Neural Fingerprints of Behavioural Rigidity in Autism

Background:  Recent literature on behavioural rigidity in autistic individuals has suggested that this core symptom might be associated with difficulties in generating task intentions. Empirical evidence for this idea comes from experimental designs in which participants were not only required to switch between two simple cognitive tasks but were also instructed to deliberately choose which of the two tasks to perform next. These voluntary task-switching (VTS) studies revealed that compared to their neurotypical (NT) peers, autistic individuals have a generally stronger tendency to continue repeating tasks (i.e., increased repetition bias) and that once they decide to switch tasks, their performance declines more (i.e., increased switch costs). These observations are considered to reflect behavioural rigidity of autistic individuals within experimental settings.

Objectives:  The current study was developed to follow on this line of research, and its main objective was to specify the neural fingerprints of behavioural rigidity in autistic individuals as reported in the VTS studies.

Methods:  Participants were 31 autistic individuals and 32 NT controls, matched on their age and IQ. They were instructed to choose between two simple cognitive tasks at the beginning of each trial.
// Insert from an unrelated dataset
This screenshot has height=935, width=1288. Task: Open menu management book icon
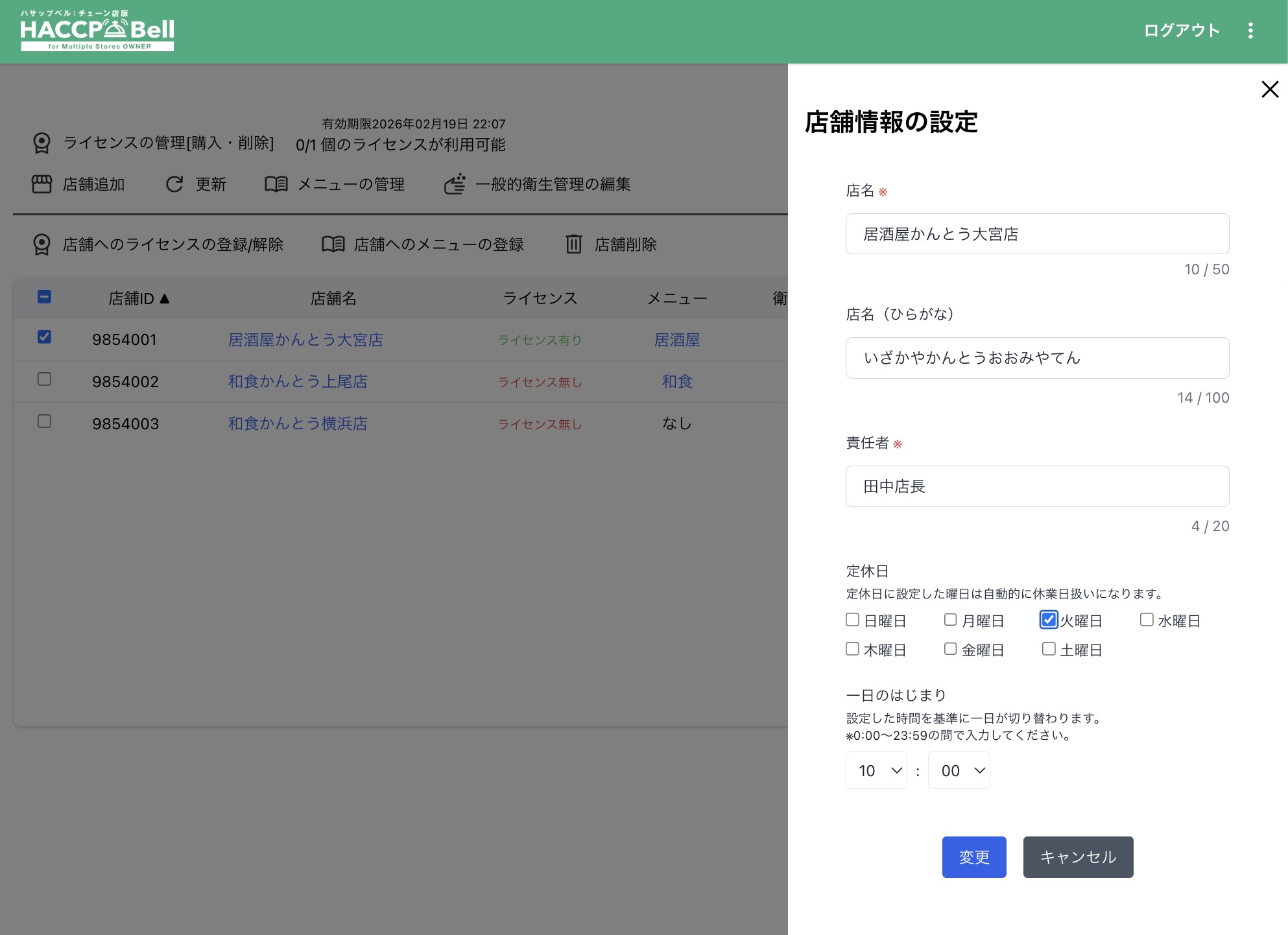click(x=276, y=184)
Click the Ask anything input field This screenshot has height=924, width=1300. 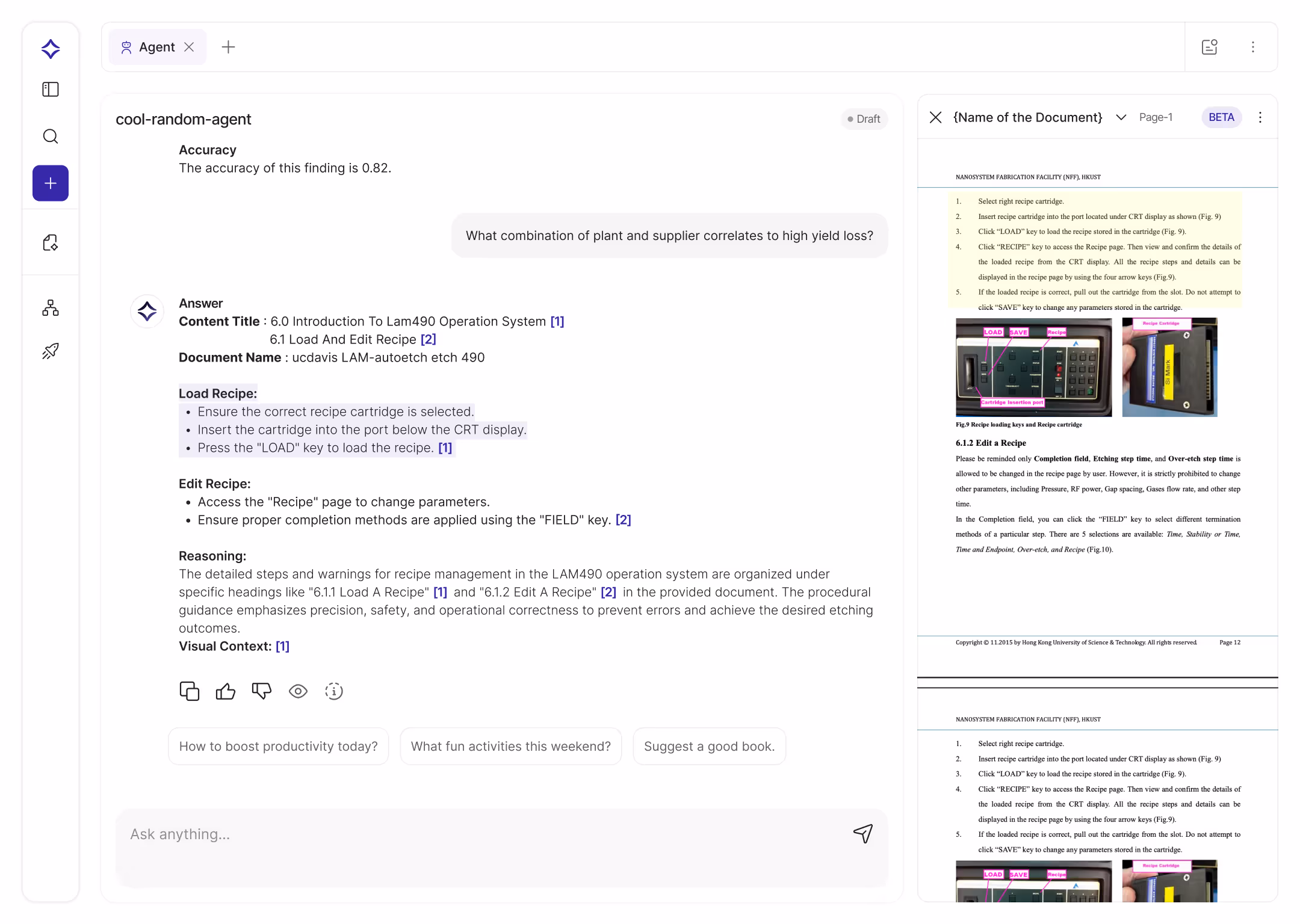click(421, 834)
The tasks included responding to the location or responding to the shape of the presented stimuli. The participants pressed a spacebar to indicate that the choice had been made, which triggered the stimulus presentation. They were then required to respond to either the stimulus location or the stimulus shape, dependent on their task choice for that trial. Using this VTS paradigm, we could investigate the intentional component (task choice) separately from its implementation at the level of task execution (responding to the presented stimulus). We recorded their task choices, as well as their subsequent responding to the stimuli in terms of reaction times (RTs) and error rates. Importantly, the corresponding brain activity was measured with electroencephalography (EEG). The EEG markers of interest were the preparatory contingent negative variation at frontal sites (CNV) as a marker of (the formation of) task intentions and the stimulus-locked P3 at centro-parietal sites as a marker of stimulus-related task execution.

Results:  Our behavioural findings replicate previous observations of a significantly stronger repetition bias and significantly larger switch costs in terms of RTs in autistic participants. Crucially, they demonstrated a significant attenuation of the CNV, which is typically associated with a weaker intentional task preparation. However, no significant differences in the latency or peak amplitude of the P3 were observed between the groups. Specifically, the P3 component demonstrated a usually reported attenuation in switch trials compared to repeat trials, with this pattern being similar in both groups.

Conclusions:  Our results imply that the way in which global task intentions are formed differs between autistic individuals and their NT peers. The way that tasks are actually being executed seem to differentiate only at the behavioural level. Altogether, the present study suggests that the tendency of autistic individuals to engage in repetitive behaviours is associated with the formation of task intentions when tasks are chosen voluntarily.